◆問題は「ビジネスとして成立するか」

協力企業の担当者と打ち合わせ

私は協力企業の担当者に電話して、アインがオクラの栽培を始めていて、どうやら順調そうだということ、避難民にとってもベビーコーンよりオクラの方が取り組むハードルが低いことなどを話し、事業として取り組む野菜をオクラからスタートさせるべきではないかと伝えた。

事業の進捗が思わしくないことは、もちろん企業側もわかっている。むしろ、私のように自分がやりたくて勝手に活動しているのとは違い、ビジネスとして成立するかをよりシビアに判断しているはずだ。

担当者は電話口で少し思案している様子だったが、最終的に栽培する野菜をオクラに変更することを了承してくれた。

◆アインがやる気になった 思わずガッツポーズ!

アインが自発的に栽培していたオクラ

早速、アインに「次のシーズンは、日本のオクラの種を植えないか。農薬などの基準を守り、品質をクリアすれば、日系企業が買い取ってくれる」と伝えた。

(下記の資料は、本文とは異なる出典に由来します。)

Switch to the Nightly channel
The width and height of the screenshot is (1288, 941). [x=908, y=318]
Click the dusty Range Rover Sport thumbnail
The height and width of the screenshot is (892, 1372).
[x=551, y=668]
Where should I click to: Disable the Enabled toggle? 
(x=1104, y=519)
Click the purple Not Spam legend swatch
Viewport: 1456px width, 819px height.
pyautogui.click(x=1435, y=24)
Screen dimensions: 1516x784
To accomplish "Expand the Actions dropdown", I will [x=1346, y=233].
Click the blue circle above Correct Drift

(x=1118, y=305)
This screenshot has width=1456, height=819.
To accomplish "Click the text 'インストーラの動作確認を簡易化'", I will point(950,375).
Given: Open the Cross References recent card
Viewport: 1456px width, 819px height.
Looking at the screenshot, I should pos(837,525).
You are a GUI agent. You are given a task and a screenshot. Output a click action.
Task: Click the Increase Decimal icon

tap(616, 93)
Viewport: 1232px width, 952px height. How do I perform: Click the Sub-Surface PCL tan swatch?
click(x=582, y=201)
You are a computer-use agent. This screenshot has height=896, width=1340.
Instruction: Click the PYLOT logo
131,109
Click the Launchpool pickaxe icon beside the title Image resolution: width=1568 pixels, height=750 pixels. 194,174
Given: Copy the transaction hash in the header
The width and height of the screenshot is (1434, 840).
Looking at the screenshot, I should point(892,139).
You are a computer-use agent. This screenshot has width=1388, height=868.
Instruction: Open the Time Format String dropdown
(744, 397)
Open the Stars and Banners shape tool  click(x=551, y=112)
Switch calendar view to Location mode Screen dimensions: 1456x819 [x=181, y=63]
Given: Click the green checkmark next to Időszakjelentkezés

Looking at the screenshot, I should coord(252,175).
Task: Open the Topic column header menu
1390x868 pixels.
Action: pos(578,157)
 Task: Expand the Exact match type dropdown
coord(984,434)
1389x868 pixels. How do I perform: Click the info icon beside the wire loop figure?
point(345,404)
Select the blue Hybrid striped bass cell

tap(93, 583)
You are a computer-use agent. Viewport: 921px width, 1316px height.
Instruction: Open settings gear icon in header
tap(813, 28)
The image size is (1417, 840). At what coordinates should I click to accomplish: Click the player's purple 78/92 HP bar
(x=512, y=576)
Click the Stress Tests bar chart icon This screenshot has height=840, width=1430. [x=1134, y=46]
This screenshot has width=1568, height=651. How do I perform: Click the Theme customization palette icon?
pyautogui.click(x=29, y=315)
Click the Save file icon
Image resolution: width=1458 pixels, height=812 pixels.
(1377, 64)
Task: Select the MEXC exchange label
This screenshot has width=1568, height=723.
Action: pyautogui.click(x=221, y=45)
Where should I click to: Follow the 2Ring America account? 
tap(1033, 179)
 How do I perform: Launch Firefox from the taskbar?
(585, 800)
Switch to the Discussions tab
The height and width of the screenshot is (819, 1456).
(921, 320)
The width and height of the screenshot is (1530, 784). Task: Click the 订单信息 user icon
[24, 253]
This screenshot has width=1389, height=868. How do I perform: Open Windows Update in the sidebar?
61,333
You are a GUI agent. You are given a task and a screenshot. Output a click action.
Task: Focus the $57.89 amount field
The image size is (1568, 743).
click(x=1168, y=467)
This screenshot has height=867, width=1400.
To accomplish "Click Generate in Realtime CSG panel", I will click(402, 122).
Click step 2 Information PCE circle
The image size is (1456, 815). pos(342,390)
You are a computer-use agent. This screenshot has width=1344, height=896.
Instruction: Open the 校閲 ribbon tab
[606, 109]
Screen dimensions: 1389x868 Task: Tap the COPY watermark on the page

アインは、「オクラでいいなら、ぜひ一緒にやりたい」と言ってくれた。私は思わず、小さくガッツポーズをしていた。

まだ種も撒いていないのに気が早い話だが、事業の未来にわずかに光が差したような気がしたのだ。少しの前進をこのように感じてしまうくらい、この事業の先が見えていなかったとも言える。そして何よりも、ようやく本腰を入れて一緒に事業に取り組んでくれる避難民の仲間が出来たことが嬉しかった。